[kictanet] Kenya cuts cost of acquiring .ke domain by a third

Collins Areba arebacollins at gmail.com
Tue Jun 28 01:18:26 EAT 2016


I agree with you, but I bet India & Chinese Domain Name registration vs Income per capita will fall out of that graph. I would still support top level domains as suggested. 

 

From: kictanet <kictanet-bounces+arebacollins=gmail.com at lists.kictanet.or.ke> on behalf of Mwendwa Kivuva via kictanet <kictanet at lists.kictanet.or.ke>
Reply-To: KICTAnet ICT Policy Discussions <kictanet at lists.kictanet.or.ke>
Date: Monday, 27 June 2016 11:35 pm
To: Collins Areba <arebacollins at gmail.com>
Cc: Mwendwa Kivuva <Kivuva at transworldafrica.com>, KICTAnet ICT Policy Discussions <kictanet at lists.kictanet.or.ke>
Subject: Re: [kictanet] Kenya cuts cost of acquiring .ke domain by a third

 

Dr. Waudo,

 

On 27 June 2016 at 20:37, waudo siganga <emailsignet at mailcan.com> wrote:

Hi Mwendwa - maybe Collins was only using co.ke as an example, to ask the question whether it is possible to register second level rather than third-level domains on .ke because that could be a business idea????

W.

 

I think my explanation on IG issues has evolved to a level not easily comprehensible. We are talking the same thing here. That the namespace can be opened to accommodate registrations at the second level rather than sub domains. We may get an announcement soon on the same from the relevant bodies. But for that to happen, there must be proper stakeholder engagement. It cannot happen overnight. For example, a reservation period of say 4 years has to be put in place for all the current owners of any .ke domain to register their name first before anybody else takes them up. So I don't expect Collins to own google.ke at the expense of google.co.ke. So if there was a popular name you were dreaming of, you have no luck because the current owners are given first priority.

 

There is a misconception by the community that opening up the namespace to allow registration at the second level will push up number, or that it will give people more variety. Nothing can be further from the truth. My crystal ball (not the same as that of Makau Mutua) tells me that we will not achieve more than 10,000 after opening it up. And most of this will be domainers. South Africa have never opened up their .za namespace yet they still managed to get their domains to surpass the one million mark. We are still sub 100k.

 

I can see Ebele salivating at the possibility of registering Achike Adefolake Adeleke Adenike Fowoke Ibironke Oluwatoke ...

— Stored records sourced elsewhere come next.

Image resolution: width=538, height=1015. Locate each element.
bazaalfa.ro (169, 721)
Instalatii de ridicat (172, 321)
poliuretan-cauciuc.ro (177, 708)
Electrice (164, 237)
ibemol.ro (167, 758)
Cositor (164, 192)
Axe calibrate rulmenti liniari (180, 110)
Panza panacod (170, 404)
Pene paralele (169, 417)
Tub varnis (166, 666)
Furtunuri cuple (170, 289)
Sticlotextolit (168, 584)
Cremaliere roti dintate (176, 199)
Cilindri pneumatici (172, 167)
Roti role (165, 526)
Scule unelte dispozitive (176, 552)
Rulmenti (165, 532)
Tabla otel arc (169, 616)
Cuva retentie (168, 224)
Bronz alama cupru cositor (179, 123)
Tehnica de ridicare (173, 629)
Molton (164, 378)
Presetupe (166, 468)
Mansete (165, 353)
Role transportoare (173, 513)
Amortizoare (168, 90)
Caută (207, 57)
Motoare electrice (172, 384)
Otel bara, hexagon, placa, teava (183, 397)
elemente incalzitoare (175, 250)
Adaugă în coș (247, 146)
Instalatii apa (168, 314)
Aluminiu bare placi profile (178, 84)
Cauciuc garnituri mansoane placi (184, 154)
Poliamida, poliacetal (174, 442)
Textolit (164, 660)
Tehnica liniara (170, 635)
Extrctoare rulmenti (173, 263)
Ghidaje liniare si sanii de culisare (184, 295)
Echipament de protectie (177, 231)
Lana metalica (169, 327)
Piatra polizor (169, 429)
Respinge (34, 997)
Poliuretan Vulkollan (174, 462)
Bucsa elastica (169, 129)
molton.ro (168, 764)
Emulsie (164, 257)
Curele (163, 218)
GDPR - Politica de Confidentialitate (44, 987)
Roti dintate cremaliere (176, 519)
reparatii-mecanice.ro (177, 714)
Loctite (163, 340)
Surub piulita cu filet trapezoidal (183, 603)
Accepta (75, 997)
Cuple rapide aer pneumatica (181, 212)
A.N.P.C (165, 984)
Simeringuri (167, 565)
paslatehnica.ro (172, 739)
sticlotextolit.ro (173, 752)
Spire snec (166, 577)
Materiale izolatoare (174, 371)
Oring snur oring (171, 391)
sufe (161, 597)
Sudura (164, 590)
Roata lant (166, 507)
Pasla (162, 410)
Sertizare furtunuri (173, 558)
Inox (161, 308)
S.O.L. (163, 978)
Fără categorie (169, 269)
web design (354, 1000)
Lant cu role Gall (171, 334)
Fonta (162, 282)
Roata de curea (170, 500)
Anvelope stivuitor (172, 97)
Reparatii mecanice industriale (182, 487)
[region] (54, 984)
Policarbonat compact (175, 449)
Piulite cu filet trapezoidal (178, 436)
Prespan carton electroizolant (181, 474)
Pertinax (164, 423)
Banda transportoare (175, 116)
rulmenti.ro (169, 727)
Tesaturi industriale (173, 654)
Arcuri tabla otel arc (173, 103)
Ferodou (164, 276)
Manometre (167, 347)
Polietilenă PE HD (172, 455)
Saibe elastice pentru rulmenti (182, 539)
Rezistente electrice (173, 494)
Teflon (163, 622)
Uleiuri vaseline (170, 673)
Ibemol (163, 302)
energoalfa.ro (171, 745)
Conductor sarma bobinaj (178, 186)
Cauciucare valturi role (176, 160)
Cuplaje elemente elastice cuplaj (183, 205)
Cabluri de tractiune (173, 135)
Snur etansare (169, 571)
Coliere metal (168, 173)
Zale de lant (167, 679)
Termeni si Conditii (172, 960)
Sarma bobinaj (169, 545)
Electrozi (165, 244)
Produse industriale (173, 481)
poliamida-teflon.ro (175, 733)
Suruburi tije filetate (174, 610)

KENIC should not rely on Nigeria or any other external source to push our numbers up. Nigeria with 180 million people has only managed a paltry 70k domains in the .ng. They don't have enough disposable income to push their numbers up, let alone ours. You see, there is a correlation of domain registrations with income per capita. See this simple statistics 

de at 16million domains, population 81million people, per capita $47,033

.uk at 10million domains, population 65million people, per capita $41,159

.za at 1million domains, population 54 million people, per capita $13,165

.ng at 70thousand domains, population180million people, per capita $6,108

.ke at 58thousand domains, population 44million people, per capita $2,780

 

My point is, the growth of the .ke namespace is not reliant on excuses that it's not open. Because when we shall open it, then we will start looking at the next scapegoat. Remember the number portability that we all asked to have? It's virtually dead.